Exercise → Although the data below holds other lines too, output only those from the line with "[Fast Dispatch & Free Shipping] (188, 557)" up to and including the line with "Terms of service (169, 2545)", exactly as they appear.

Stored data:

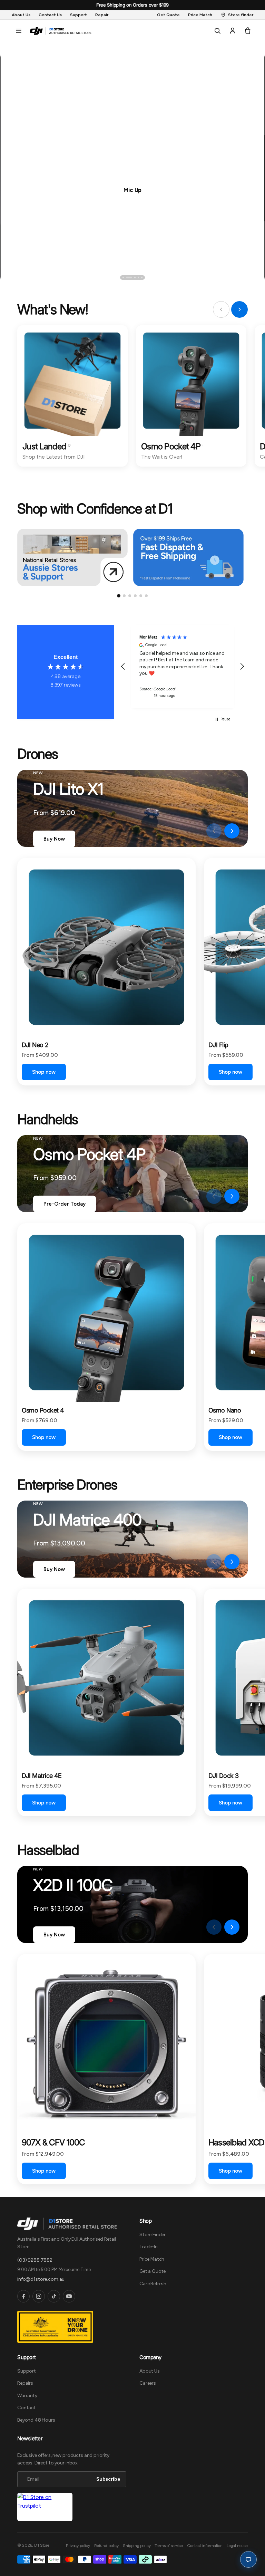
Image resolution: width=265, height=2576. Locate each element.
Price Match (151, 2259)
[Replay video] (196, 831)
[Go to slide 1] (118, 595)
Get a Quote (152, 2271)
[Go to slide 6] (146, 595)
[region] (182, 666)
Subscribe (108, 2479)
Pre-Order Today (64, 1204)
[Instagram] (38, 2296)
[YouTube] (69, 2296)
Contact (26, 2408)
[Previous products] (214, 831)
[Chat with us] (248, 2559)
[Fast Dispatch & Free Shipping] (188, 557)
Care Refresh (152, 2284)
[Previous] (25, 277)
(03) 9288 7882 (34, 2260)
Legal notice (237, 2545)
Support (26, 2371)
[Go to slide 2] (124, 595)
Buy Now (54, 839)
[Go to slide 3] (129, 595)
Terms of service (169, 2545)
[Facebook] (23, 2296)
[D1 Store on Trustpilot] (44, 2507)
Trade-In (148, 2247)
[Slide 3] (132, 277)
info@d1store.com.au (41, 2279)
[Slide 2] (126, 277)
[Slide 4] (138, 277)
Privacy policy (78, 2545)
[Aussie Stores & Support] (72, 557)
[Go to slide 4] (135, 595)
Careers (147, 2383)
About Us (149, 2371)
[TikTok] (54, 2296)
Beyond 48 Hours (36, 2420)
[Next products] (231, 831)
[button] (18, 30)
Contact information (205, 2545)
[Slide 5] (142, 277)
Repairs (25, 2383)
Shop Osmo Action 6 (132, 188)
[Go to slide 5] (140, 595)
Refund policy (106, 2545)
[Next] (240, 277)
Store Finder (152, 2235)
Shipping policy (137, 2545)
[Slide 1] (123, 277)
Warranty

Solution for this task →
[Fast Dispatch & Free Shipping] (188, 557)
Care Refresh (152, 2284)
[Previous] (25, 277)
(03) 9288 7882 (34, 2260)
Legal notice (237, 2545)
Support (26, 2371)
[Go to slide 2] (124, 595)
Buy Now (54, 839)
[Go to slide 3] (129, 595)
Terms of service (169, 2545)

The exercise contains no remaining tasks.